UK's (Losing) Battle with Pirates

In what seems to be a never-ending war on piracy, the Royal Navy has been seemingly substituted for an army of lawyers, and skirmishes on the seas traded for exchanges in a courtroom.  In a decision that mirrors an international effort to limit access to the peer-to-peer file sharing website known as “The Pirate Bay” (TPB), the High Court of Justice in the United Kingdom ruled on May 2, 2012 that six of the UK’s largest internet service providers (ISPs) would block TPB’s IP address from its customers in an attempt to prevent access to files that have infringed numerous copyrights.

Briefly, TPB is a Swedish website that hosts links to provide its users access to millions of BitTorrents that allow the uploading and downloading of copyrighted software, films, music, and other forms of media. According to the Internet traffic ranker Alexa.com, it is the 80th most popular website in the world. By comparison, Netflix is the 96th most popular website and New York Times is 112th). The site’s overwhelming popularity has not gone unnoticed – with governments and companies across the world (Belgium, Denmark, Germany, Greece, Ireland, Italy, Malaysia, Netherlands, China, Sweden, and the United States) pressured heavily by media corporations to shut down or limit access to the site.

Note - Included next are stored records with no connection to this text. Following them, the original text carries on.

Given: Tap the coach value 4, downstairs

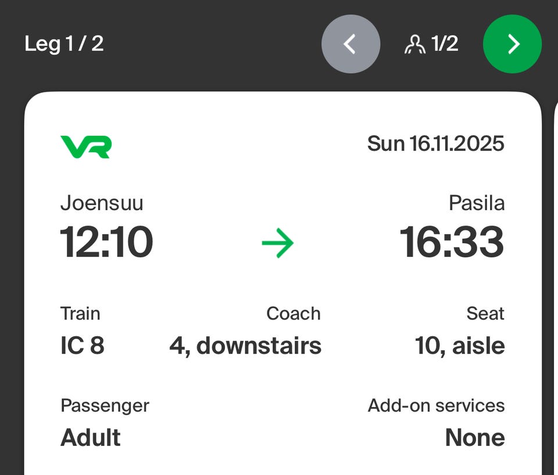Looking at the screenshot, I should (x=245, y=346).
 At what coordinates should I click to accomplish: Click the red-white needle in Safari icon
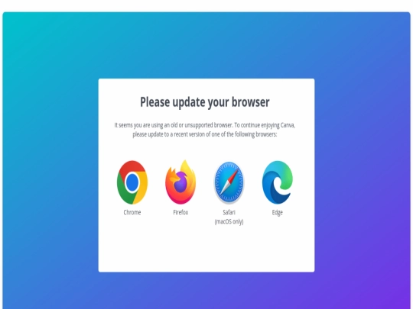point(229,182)
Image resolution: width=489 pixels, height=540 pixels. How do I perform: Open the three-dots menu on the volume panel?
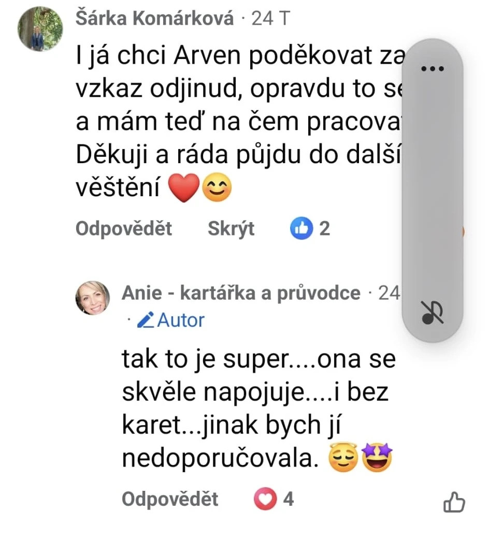point(433,68)
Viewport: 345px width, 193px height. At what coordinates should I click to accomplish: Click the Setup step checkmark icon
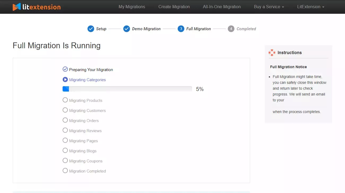click(x=91, y=29)
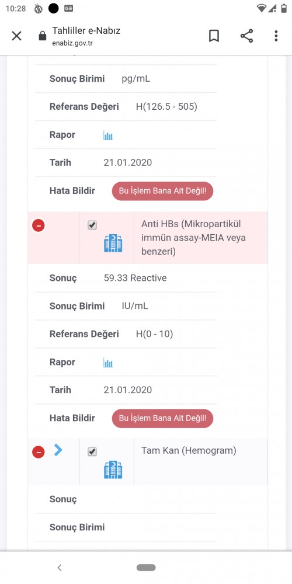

Thus, we arrive at the High Court ruling that the UK’s ISPs must block TPB’s IP address – a block that encompasses approximately 19 million users, representing 94% of Internet users in the UK. The reasoning behind this decision was centered on section 97A of the Copyright, Designs and Patents Act 1988, which states, “The High Court (in Scotland, the Court of Session) shall have power to grant an injunction against a service provider, where that service provider has actual knowledge of another person using their service to infringe copyright.” Furthermore, the court ruled, there was no question that the Defendants (ISPs) satisfied the definition of service providers, that the users and operators of TPB use the Defendants’ services to infringe copyright, and that the Defendants have actual knowledge of this infringement.

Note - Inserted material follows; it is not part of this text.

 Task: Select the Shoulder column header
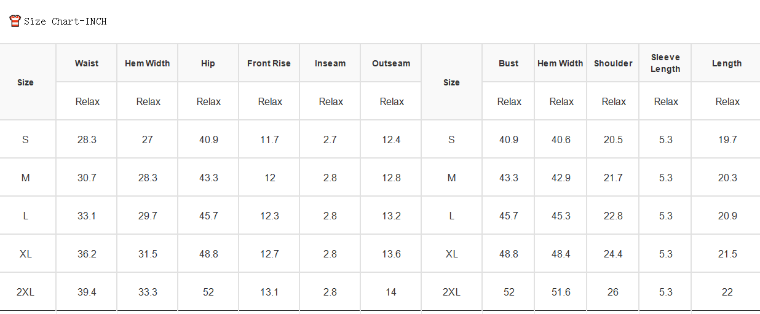(x=613, y=63)
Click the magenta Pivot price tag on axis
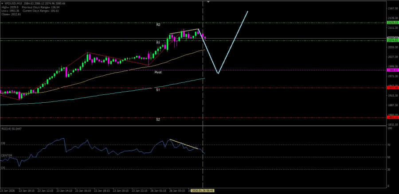Viewport: 399px width, 194px height. (x=392, y=70)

There is little issue with the reasoning behind the High Court’s decision; however, the legislation itself raises questions. In my opinion, there are two issues with the legislation. The first issue is a jurisdictional problem. TPB is a website whose servers are located in Sweden, and is granted network connectivity through a Swedish company, Serious Tubes Network. Thus, British companies are being held responsible for content over which they wield no control because it is created by foreign companies. By requiring British ISPs to block such IP addresses, the courts are effectively limiting the companies’ consumer bases. This intervention in restricting which services these commercial entities are allowed to provide is unwarranted; since the goal of these companies is to provide access to the Internet, not monitor its content.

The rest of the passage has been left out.